Provided information –
## START

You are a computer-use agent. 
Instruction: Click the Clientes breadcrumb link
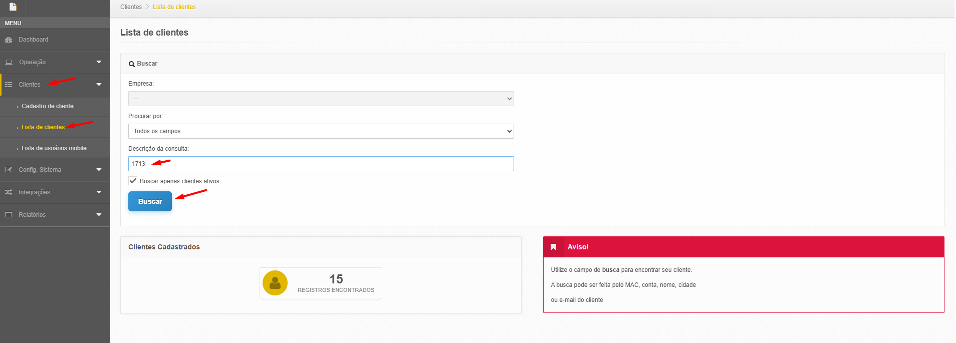(131, 7)
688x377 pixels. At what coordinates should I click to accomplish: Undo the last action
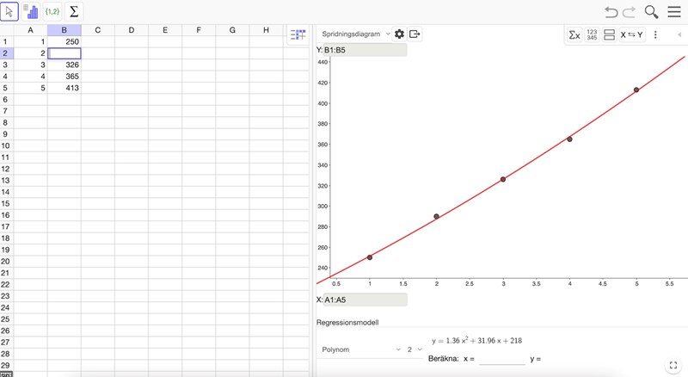click(x=611, y=12)
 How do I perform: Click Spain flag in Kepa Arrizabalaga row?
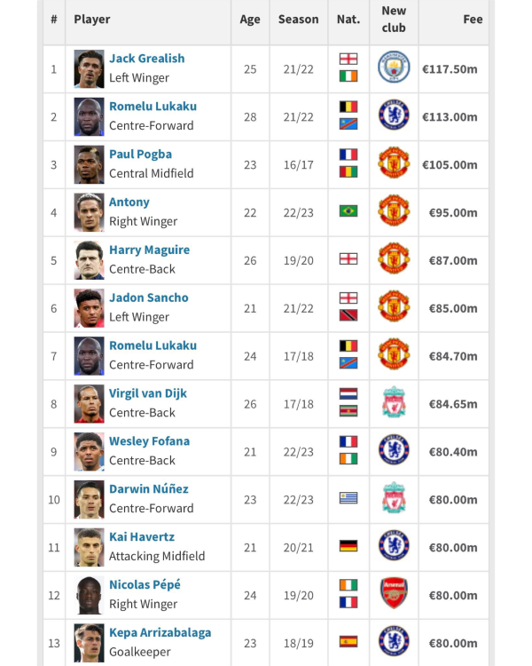click(x=348, y=641)
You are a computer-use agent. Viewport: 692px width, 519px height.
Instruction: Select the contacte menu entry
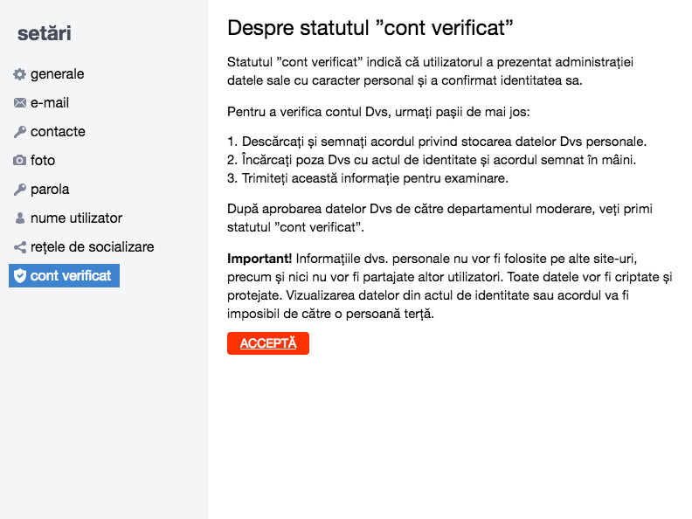click(58, 132)
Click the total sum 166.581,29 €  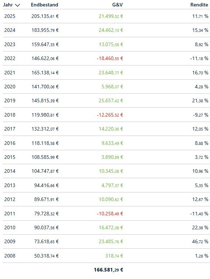pos(108,270)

## END

Written task –
How many lines in the data above contain the string "computer"? Case matters; reply with the number only.

Answer –
2